Do you see a man skilled in his work? He will stand before kings; he will not stand before obscure men. Proverbs 22:29
I was struck by the amazing collection of noted architects, sculptors, carvers, builders, patrons and artists recently celebrating the life of Cole Smith. Among the tributes to him that I pondered:
“A connoisseur of joy in life, even in his last weeks (at 92) Cole continued to sketch and meet with artisans and clients.”
“Dedicated to preserving and promoting craftsmanship, he has mastered many crafts and found patrons to underwrite the work of others.”
“He could see the beauty in the details and always strove to ‘get it just right’.”
We talk about craftsmanship and details repeatedly around here, but these words “artisans” “patrons” and “underwriting” make one think more of the Dallas Museum of Art and Dallas Opera that Cole also loved. So it got me thinking about the wide spectrum of building we see in this city – from utilitarian production houses to the classical design and beauty of Old Parkland. Each may have its place, but when is it truly fine building? At what point does architecture and building rise to the level of art?
“Artisan” is defined as a worker who practices a trade or handcraft; or a person or company that produces something in limited quantities often using traditional methods.

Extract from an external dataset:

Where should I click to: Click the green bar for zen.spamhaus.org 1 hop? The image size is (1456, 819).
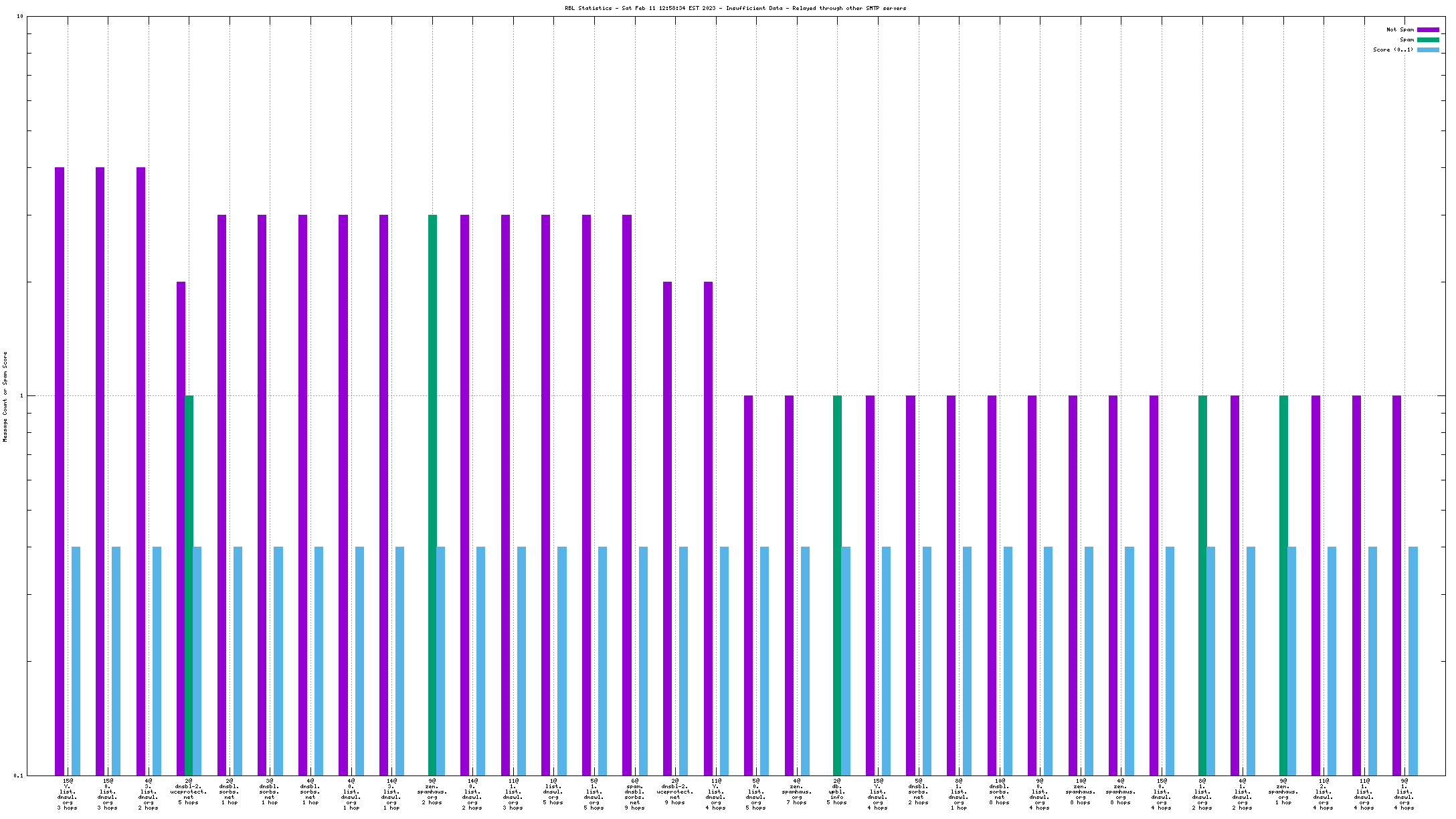click(1283, 585)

The original canvas of a master is truly one-of-a-kind, cherished and valuable. The woodcarver or painter is much like an esteemed architect or noted builder whose performances are generally hidden from view until the finished works are displayed. Perhaps building and the arts intersect with the artisans, and with those who celebrate and empower them.

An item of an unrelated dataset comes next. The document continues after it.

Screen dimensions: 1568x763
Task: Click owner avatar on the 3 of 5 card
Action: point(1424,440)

As I heard Betsy Fuqua praise the Dallas Bach Society’s musical offering, and glanced over to Lynn and Jackie Floyd (whose daughter is a violinist for the Dallas Opera), I was also reminded of the musical thread winding through these assembled artisans. While Lynn enjoys classical music as he creates his beautiful custom doors and windows (many designed by Cole), I recently discovered that every one of our craftsmen at Lynn Floyd Architectural Millwork is a musician in their own right. Bach may occasionally be drowned out in the shop by Led Zeppelin or the Beatles, but it is now a standard hiring question for me to unearth budding artisans – “Tell me about your music.”
It is comforting, I hope even in mourning, to witness and recognize the artistry and honor in the craft and the incumbent pursuit of joy in life.